■ What you will do
This exercise asks for a copy of each line in the records below with the word "Park" in it.
BEGIN Entries provided
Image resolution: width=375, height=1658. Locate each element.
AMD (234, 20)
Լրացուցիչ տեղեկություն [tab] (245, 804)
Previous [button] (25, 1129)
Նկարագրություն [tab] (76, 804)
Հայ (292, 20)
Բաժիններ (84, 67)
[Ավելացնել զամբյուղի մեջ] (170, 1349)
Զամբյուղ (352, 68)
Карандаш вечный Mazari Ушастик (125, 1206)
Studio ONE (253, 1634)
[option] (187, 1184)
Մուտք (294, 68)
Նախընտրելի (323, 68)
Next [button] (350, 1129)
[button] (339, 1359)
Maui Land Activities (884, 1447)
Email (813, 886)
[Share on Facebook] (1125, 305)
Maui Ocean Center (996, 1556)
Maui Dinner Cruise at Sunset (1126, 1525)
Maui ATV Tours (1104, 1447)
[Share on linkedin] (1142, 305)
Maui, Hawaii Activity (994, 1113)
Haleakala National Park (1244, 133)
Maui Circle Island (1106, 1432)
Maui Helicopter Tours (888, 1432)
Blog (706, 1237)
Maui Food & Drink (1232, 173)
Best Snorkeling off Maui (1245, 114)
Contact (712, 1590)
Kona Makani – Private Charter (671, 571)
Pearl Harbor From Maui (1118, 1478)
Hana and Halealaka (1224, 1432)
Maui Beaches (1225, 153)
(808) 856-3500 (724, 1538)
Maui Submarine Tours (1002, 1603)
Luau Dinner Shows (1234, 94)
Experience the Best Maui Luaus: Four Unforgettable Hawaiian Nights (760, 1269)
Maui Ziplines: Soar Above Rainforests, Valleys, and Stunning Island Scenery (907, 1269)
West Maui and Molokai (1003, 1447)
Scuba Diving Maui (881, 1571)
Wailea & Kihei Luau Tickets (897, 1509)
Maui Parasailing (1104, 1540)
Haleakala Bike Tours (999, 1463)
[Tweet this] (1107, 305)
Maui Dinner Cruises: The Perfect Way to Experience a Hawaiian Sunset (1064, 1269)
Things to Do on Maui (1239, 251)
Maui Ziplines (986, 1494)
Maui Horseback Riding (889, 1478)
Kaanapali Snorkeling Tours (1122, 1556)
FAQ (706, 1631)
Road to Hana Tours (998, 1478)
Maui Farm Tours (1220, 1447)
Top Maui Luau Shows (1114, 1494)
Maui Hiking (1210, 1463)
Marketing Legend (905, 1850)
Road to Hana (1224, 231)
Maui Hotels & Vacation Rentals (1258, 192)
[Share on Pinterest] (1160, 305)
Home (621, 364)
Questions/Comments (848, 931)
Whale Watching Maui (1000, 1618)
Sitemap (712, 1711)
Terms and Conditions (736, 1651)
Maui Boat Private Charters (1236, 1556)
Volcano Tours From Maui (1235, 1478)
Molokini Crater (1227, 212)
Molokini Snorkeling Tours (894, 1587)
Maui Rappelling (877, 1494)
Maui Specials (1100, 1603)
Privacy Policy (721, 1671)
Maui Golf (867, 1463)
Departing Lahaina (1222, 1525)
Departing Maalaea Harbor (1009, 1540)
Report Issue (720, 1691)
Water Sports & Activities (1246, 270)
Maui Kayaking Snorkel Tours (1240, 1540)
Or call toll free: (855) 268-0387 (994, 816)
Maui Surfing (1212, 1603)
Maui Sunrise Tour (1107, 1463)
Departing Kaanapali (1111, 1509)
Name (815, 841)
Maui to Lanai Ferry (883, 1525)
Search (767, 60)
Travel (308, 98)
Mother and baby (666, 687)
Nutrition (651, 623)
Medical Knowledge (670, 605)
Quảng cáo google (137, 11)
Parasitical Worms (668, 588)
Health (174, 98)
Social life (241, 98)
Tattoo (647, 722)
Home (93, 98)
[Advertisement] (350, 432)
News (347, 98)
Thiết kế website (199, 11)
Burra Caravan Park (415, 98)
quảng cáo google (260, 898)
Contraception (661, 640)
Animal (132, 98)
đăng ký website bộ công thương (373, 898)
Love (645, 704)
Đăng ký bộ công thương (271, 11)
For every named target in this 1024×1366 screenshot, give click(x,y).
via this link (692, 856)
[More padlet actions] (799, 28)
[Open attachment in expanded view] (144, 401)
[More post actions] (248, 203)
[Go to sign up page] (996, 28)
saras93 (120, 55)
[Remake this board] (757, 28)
END Entries provided
■ Your solution
Haleakala National Park (1244, 133)
Burra Caravan Park (415, 98)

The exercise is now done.